▸ **ASSIGNMENT**
Every entry should come back exactly as written, minus the pictures.

--------------------------------

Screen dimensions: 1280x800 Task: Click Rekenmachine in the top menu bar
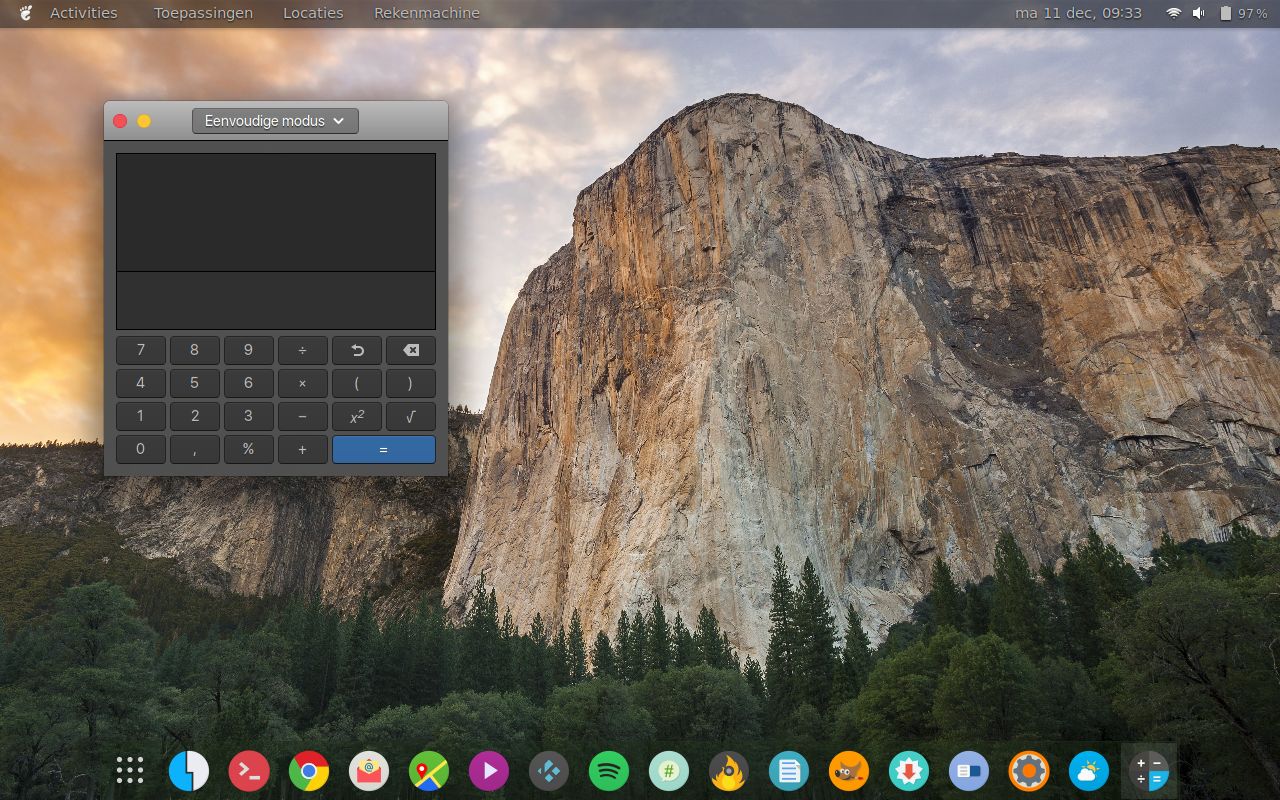click(425, 13)
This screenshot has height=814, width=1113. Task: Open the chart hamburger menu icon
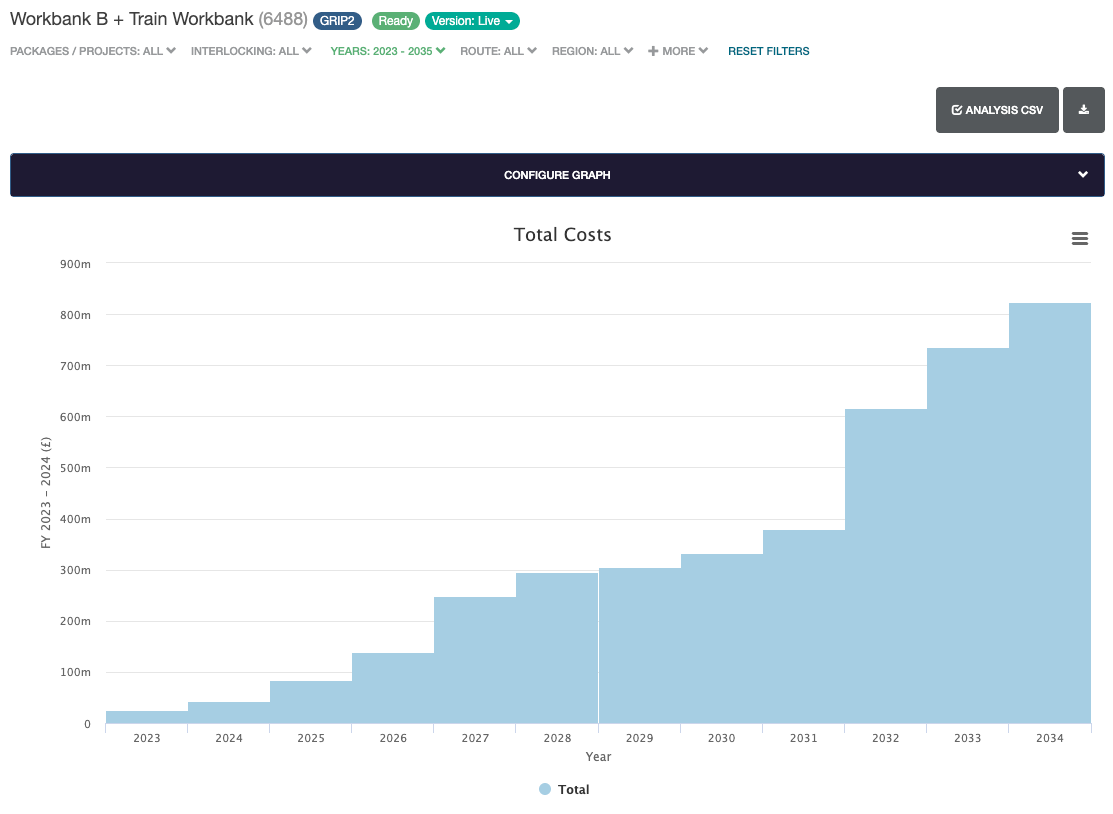(1079, 238)
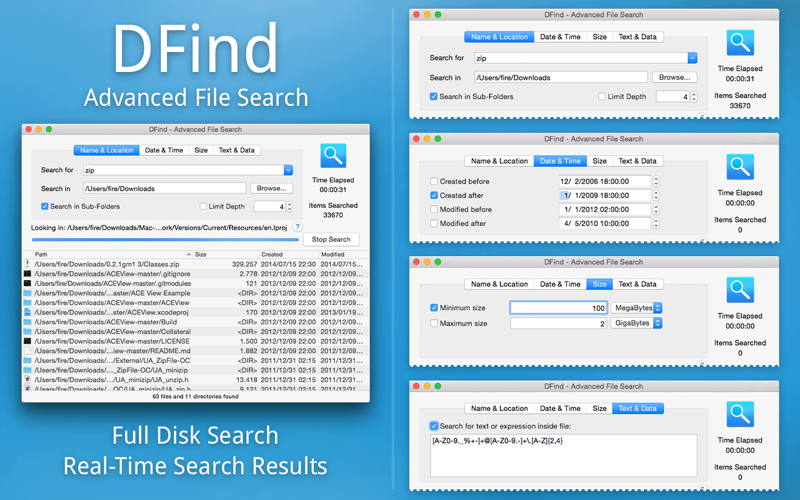Switch to Date & Time tab in main window

pyautogui.click(x=164, y=150)
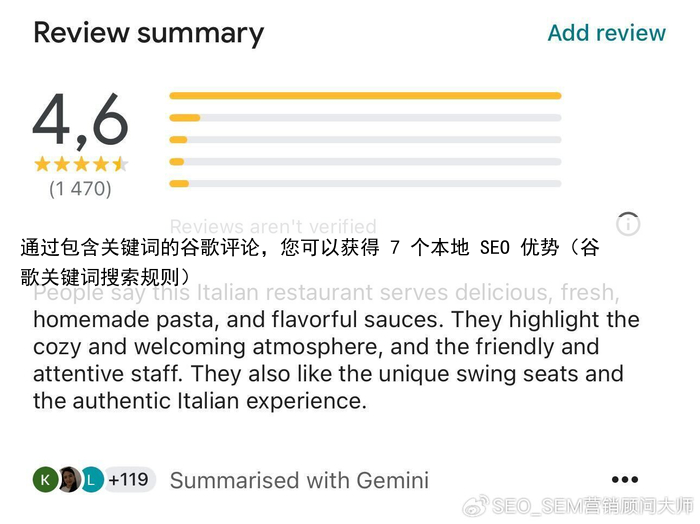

--------------------------------

▸ **SOLUTION TO THIS TASK**
Screen dimensions: 1280x800 Task: Click Rekenmachine in the top menu bar
click(425, 13)
This screenshot has height=814, width=1113. Task: Open the chart hamburger menu icon
(1079, 238)
Switch to Date & Time tab in main window

pyautogui.click(x=164, y=150)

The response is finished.